-- INFORMATION SHOWN follows --

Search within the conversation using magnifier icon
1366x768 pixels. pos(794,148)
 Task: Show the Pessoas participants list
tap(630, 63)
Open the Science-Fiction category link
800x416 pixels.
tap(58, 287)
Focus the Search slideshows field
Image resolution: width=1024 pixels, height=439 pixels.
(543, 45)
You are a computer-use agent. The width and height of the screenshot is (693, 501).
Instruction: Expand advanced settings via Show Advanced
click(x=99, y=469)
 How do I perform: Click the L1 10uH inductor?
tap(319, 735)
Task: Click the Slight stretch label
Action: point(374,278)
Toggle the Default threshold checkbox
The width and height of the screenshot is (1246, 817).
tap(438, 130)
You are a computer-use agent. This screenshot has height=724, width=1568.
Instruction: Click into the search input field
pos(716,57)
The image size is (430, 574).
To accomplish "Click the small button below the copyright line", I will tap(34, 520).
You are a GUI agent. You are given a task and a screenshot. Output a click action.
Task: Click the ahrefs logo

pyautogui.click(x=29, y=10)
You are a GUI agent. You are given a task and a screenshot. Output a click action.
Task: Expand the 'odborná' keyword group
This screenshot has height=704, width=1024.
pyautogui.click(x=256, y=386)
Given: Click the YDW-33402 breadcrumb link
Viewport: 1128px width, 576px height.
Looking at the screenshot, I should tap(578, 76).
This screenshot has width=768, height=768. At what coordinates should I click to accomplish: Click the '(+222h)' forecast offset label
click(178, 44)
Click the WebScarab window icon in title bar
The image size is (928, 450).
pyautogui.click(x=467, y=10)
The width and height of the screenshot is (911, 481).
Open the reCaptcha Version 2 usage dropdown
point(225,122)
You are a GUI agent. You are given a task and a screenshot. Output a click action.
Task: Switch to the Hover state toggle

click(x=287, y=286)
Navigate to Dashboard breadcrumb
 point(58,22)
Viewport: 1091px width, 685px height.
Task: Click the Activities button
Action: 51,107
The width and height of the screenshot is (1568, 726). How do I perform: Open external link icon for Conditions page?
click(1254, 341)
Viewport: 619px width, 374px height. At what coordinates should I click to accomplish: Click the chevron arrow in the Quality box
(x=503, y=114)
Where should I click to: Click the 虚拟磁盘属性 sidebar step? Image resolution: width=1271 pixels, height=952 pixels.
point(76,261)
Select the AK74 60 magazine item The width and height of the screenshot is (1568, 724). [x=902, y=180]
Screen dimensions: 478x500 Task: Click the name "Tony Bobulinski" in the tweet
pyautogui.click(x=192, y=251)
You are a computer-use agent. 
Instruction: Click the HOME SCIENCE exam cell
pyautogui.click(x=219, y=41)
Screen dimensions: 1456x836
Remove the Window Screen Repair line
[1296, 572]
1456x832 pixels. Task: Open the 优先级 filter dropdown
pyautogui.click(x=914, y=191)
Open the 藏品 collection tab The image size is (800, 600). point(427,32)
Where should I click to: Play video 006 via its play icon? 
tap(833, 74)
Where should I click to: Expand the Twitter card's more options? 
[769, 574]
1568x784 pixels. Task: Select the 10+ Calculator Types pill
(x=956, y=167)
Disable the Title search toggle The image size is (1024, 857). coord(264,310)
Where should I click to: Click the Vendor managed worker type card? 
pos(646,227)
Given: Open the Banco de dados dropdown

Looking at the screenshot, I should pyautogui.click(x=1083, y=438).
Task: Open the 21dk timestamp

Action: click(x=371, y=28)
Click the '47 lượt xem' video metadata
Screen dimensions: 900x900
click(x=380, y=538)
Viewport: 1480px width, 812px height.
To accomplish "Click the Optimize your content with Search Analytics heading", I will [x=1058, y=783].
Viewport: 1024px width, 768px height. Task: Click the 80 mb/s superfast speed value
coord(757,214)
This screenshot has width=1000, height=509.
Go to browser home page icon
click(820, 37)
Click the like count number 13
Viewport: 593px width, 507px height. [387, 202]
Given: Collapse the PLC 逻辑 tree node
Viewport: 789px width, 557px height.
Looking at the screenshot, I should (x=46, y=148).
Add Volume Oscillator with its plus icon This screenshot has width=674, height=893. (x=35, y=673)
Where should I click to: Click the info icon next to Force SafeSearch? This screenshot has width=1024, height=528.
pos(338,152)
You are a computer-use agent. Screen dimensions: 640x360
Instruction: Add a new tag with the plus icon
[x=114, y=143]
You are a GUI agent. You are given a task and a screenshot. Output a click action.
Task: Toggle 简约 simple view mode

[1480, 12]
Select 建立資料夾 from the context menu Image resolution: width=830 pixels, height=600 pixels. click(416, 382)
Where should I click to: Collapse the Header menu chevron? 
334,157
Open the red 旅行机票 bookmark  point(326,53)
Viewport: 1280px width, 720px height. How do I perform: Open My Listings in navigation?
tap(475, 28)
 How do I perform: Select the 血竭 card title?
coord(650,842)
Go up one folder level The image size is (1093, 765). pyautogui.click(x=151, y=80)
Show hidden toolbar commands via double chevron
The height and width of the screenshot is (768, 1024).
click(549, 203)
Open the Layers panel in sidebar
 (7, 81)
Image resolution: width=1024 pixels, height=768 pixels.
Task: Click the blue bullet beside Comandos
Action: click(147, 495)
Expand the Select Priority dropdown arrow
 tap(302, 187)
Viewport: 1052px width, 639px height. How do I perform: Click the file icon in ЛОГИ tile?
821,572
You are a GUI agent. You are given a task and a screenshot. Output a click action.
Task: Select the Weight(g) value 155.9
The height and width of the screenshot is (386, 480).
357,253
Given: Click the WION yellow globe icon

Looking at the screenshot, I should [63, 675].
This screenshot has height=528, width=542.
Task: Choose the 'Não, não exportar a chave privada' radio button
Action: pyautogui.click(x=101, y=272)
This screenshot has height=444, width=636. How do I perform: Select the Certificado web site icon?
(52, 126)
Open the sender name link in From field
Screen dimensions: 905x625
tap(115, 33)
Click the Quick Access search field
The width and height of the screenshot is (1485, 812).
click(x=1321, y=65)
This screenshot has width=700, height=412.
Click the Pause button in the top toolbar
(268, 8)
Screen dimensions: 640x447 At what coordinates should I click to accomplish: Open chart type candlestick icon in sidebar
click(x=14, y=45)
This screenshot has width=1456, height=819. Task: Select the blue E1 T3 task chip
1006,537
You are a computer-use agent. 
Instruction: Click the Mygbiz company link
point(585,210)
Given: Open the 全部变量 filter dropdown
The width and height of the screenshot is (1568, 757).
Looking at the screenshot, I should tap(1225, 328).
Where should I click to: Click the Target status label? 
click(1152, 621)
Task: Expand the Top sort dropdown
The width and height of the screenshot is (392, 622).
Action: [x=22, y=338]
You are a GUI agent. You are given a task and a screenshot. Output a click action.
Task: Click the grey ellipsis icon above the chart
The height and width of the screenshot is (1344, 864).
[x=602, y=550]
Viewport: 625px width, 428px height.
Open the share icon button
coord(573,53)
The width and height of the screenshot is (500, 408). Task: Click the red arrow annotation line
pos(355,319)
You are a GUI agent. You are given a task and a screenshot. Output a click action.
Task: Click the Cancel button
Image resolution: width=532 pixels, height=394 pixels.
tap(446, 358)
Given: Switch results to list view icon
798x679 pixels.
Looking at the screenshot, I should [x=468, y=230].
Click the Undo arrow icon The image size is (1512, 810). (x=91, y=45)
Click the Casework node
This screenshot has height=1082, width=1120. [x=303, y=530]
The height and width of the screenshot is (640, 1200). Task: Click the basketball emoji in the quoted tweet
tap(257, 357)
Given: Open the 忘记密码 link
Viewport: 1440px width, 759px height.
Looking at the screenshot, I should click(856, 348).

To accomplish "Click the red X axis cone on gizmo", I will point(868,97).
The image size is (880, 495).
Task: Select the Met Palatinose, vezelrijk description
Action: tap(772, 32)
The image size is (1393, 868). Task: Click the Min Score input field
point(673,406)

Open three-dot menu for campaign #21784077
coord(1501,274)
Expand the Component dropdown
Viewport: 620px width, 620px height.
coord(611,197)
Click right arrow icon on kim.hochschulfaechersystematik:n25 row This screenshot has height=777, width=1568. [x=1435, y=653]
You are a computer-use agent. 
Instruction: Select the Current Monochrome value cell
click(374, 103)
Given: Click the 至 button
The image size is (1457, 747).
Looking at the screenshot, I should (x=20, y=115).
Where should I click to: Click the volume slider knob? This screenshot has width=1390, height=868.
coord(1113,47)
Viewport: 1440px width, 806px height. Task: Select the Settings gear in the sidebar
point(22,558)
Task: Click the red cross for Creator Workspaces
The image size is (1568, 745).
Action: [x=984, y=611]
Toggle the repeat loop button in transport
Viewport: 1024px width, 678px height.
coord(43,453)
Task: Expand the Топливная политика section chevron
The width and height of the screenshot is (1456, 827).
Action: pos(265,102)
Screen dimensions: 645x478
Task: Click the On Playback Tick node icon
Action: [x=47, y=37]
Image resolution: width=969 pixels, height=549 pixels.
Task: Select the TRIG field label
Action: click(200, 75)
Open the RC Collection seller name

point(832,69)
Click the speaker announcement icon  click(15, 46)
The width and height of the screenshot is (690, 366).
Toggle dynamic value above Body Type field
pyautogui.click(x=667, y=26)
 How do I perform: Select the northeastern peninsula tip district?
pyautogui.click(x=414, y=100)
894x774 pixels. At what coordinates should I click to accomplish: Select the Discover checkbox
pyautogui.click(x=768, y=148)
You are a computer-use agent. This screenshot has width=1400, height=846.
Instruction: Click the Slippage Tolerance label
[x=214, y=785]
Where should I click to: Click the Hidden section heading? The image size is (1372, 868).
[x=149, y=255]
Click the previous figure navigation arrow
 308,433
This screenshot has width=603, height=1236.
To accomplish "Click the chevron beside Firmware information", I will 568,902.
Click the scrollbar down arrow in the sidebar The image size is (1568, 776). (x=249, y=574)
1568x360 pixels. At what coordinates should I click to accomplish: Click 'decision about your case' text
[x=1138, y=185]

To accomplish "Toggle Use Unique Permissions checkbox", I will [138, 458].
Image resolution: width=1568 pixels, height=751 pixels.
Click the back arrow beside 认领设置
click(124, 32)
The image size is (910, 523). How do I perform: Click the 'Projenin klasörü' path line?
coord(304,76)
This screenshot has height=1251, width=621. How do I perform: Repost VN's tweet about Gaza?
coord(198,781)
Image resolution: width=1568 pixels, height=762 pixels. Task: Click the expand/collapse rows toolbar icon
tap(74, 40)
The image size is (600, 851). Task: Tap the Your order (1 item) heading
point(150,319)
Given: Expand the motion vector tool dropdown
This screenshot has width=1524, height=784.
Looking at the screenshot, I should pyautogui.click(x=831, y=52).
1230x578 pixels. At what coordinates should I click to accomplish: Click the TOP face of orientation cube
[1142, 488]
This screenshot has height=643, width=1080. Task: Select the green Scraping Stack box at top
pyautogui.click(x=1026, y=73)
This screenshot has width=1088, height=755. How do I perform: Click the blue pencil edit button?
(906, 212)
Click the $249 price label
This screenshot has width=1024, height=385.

-- INFORMATION SHOWN concluded --

◆ YOUR GOAL ◆
Every line from the one containing "This screenshot has width=1088, height=755." to the end of the material above must be written out exactly. Nothing else is wanted.

◆ ANSWER BELOW ◆
This screenshot has width=1088, height=755. How do I perform: Click the blue pencil edit button?
(906, 212)
Click the $249 price label
This screenshot has width=1024, height=385.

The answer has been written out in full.